Copy out the listing from the line containing "Task: Select the FERME farm grid icon" through the line containing "will tap(85, 20).", inclusive, replacing "forward arrow" with "next-page arrow" and changing nothing else.

• _RECORDED INFORMATION_

——

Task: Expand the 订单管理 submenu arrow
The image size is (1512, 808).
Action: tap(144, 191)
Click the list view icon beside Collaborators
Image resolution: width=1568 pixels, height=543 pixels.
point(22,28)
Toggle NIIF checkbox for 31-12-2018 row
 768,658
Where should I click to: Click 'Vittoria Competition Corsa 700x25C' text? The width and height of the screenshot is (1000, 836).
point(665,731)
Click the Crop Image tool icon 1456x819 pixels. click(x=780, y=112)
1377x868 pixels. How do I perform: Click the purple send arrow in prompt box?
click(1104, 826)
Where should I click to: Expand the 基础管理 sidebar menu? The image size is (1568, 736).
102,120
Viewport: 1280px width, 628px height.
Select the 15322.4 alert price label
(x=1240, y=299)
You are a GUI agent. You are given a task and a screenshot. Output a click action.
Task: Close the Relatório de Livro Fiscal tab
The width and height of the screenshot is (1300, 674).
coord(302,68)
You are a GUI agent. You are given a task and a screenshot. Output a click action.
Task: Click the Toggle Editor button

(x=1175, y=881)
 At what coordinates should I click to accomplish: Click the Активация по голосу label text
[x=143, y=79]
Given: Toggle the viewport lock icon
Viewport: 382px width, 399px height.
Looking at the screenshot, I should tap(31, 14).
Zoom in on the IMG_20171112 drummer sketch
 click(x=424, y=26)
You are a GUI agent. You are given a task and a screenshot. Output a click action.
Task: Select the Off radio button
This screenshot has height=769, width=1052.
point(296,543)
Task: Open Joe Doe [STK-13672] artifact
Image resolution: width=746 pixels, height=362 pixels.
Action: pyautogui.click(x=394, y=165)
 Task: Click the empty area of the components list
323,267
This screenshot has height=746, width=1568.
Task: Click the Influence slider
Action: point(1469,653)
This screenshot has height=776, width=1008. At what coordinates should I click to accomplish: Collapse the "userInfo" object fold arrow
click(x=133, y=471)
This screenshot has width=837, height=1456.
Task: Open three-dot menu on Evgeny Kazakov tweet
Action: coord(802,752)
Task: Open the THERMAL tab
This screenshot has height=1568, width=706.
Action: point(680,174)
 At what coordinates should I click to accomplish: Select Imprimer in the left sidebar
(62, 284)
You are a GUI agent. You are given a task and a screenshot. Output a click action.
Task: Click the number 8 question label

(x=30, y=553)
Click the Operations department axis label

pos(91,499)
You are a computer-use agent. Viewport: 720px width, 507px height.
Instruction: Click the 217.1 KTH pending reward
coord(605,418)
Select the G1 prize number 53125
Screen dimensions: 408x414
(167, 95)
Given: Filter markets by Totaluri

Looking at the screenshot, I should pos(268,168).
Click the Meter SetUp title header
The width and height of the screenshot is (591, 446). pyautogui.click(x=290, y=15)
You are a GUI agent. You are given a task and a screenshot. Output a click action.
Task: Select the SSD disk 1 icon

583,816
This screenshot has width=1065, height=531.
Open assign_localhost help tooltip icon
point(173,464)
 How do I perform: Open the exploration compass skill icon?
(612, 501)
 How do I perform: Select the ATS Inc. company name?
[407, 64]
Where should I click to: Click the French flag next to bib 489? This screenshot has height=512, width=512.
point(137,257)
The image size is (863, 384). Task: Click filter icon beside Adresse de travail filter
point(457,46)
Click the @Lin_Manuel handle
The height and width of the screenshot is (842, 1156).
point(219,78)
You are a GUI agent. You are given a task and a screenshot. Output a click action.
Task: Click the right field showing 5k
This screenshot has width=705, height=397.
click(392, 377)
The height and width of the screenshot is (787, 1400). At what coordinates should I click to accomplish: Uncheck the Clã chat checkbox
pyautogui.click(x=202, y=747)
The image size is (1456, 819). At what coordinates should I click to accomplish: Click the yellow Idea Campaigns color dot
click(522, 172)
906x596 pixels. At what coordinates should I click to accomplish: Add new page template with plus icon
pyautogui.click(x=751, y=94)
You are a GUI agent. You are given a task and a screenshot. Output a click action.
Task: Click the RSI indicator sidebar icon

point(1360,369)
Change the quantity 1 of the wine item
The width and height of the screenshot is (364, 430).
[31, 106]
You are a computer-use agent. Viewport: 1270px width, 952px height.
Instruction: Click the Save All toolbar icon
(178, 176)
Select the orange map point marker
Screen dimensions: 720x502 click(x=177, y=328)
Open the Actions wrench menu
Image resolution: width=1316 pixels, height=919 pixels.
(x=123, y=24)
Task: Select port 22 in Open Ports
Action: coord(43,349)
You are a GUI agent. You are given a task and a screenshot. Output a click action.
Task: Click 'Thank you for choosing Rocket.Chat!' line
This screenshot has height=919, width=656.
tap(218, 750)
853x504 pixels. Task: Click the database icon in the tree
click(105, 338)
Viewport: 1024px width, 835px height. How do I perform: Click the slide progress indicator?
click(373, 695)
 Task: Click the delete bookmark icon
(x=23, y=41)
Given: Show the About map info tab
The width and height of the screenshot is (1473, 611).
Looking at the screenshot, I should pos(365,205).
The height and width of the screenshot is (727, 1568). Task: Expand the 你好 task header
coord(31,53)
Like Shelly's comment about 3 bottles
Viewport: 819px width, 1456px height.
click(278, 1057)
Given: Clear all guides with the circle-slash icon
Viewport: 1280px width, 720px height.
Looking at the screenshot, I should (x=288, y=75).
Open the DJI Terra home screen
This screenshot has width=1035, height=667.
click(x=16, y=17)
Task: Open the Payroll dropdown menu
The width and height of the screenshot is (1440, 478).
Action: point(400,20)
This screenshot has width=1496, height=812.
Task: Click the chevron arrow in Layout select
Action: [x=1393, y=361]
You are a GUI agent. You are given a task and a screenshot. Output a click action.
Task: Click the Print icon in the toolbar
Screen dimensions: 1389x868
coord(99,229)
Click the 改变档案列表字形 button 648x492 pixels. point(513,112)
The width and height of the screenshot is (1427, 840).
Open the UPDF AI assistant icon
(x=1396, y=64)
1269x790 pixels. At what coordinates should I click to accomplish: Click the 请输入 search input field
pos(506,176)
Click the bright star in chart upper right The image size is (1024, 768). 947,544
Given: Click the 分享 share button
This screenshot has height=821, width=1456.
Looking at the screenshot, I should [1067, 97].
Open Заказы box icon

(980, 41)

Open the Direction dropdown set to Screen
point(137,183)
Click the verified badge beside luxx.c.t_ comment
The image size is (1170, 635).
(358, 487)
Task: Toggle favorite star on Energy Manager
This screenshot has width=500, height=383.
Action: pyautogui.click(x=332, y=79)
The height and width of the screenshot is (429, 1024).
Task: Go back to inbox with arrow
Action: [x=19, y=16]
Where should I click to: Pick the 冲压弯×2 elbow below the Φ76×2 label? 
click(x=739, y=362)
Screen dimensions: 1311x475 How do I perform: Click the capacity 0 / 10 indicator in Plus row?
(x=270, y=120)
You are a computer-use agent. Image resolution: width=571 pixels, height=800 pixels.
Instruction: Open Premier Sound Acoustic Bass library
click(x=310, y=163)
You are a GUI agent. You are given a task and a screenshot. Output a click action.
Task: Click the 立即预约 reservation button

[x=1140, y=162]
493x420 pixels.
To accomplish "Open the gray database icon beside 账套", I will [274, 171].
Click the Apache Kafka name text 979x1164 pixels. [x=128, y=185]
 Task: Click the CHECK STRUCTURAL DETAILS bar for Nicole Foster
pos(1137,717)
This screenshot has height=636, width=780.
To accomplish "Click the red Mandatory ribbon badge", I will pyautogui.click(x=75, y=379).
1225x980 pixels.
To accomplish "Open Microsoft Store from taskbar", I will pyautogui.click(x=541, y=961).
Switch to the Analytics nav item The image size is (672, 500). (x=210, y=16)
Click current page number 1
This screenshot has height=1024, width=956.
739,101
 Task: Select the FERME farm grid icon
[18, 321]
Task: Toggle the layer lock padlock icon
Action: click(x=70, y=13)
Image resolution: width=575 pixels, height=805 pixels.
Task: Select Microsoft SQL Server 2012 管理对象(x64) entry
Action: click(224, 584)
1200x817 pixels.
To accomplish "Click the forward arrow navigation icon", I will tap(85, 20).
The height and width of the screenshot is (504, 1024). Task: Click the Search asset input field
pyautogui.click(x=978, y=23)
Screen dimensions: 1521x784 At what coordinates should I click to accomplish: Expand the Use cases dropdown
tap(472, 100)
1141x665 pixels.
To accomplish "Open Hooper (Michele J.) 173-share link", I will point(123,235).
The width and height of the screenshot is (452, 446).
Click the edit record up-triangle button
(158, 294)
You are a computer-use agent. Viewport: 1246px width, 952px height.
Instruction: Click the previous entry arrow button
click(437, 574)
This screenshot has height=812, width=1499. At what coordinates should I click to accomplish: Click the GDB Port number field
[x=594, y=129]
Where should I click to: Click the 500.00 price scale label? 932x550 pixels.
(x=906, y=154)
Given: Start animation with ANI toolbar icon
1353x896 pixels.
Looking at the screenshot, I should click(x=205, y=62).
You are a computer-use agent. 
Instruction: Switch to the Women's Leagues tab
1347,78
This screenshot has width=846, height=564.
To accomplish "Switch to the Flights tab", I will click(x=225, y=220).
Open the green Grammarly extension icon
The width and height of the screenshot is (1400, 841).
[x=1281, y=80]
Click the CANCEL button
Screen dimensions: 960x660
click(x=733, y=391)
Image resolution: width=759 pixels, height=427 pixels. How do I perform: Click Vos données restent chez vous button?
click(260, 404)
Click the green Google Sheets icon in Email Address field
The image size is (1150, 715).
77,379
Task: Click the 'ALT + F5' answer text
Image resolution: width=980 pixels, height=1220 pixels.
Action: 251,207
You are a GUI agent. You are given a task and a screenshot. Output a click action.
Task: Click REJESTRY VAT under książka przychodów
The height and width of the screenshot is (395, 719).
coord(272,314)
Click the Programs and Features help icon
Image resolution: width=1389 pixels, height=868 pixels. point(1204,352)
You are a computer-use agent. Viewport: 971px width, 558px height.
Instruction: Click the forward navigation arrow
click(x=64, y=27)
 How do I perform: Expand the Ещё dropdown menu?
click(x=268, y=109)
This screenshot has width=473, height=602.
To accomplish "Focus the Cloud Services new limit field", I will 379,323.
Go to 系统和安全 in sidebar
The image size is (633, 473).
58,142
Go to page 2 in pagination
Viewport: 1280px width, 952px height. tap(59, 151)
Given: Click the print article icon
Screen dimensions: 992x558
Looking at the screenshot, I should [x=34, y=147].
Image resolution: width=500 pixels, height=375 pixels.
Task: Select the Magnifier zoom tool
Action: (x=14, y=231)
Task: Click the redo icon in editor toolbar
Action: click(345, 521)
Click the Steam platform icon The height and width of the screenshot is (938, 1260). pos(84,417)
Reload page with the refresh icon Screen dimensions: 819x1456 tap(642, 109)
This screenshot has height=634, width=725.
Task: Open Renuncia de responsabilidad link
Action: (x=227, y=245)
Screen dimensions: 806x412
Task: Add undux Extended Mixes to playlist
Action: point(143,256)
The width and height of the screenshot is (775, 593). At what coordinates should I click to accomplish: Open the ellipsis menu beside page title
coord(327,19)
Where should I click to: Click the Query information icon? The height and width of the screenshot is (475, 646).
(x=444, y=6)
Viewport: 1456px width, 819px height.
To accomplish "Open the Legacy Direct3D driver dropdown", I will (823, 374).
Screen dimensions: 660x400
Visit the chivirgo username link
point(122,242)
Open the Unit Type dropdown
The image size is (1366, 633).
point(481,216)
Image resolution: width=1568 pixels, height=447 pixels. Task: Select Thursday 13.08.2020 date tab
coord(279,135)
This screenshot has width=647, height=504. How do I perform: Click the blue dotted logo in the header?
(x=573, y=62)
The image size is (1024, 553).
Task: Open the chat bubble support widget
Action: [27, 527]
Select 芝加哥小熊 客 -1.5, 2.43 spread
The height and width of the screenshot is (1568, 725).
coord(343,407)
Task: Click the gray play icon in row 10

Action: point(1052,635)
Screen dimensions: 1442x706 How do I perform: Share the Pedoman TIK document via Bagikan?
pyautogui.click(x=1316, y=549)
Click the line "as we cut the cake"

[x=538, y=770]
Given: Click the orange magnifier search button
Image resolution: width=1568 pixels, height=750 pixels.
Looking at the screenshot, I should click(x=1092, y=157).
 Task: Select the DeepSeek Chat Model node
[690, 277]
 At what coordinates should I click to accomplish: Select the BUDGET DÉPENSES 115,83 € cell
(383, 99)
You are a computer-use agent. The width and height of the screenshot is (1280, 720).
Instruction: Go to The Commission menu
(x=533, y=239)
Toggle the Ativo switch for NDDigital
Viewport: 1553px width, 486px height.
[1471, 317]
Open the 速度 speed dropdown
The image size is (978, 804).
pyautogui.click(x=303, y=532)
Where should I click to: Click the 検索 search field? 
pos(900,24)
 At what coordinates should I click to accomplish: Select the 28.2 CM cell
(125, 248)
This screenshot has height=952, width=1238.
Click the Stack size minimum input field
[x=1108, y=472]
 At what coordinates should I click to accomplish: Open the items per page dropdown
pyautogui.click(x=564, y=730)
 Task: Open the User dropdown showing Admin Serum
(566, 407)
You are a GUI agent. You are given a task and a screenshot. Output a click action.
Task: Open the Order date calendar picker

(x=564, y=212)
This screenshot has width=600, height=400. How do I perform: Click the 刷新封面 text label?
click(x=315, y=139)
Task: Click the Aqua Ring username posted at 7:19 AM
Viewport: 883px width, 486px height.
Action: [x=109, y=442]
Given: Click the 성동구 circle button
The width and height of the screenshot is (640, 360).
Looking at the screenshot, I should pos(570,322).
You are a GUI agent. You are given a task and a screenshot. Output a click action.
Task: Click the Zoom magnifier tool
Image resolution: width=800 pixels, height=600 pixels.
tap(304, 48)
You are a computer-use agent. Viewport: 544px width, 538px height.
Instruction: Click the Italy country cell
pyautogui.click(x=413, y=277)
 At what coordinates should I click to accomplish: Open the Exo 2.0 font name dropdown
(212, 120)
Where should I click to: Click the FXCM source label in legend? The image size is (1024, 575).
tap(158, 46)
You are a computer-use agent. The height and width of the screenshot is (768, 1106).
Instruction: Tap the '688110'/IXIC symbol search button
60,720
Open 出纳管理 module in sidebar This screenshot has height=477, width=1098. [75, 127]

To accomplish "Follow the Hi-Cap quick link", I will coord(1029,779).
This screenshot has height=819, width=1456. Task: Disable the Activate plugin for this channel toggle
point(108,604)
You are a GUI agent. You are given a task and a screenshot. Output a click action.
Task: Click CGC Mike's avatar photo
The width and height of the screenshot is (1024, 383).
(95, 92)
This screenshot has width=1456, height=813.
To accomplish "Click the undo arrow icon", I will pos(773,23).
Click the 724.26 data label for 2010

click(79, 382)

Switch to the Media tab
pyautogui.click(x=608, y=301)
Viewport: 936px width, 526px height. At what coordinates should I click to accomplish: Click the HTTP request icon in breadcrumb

——

• _OUTPUT BELOW_
 Task: Select the FERME farm grid icon
[18, 321]
Task: Toggle the layer lock padlock icon
Action: click(x=70, y=13)
Image resolution: width=575 pixels, height=805 pixels.
Task: Select Microsoft SQL Server 2012 管理对象(x64) entry
Action: click(224, 584)
1200x817 pixels.
To accomplish "Click the next-page arrow navigation icon", I will tap(85, 20).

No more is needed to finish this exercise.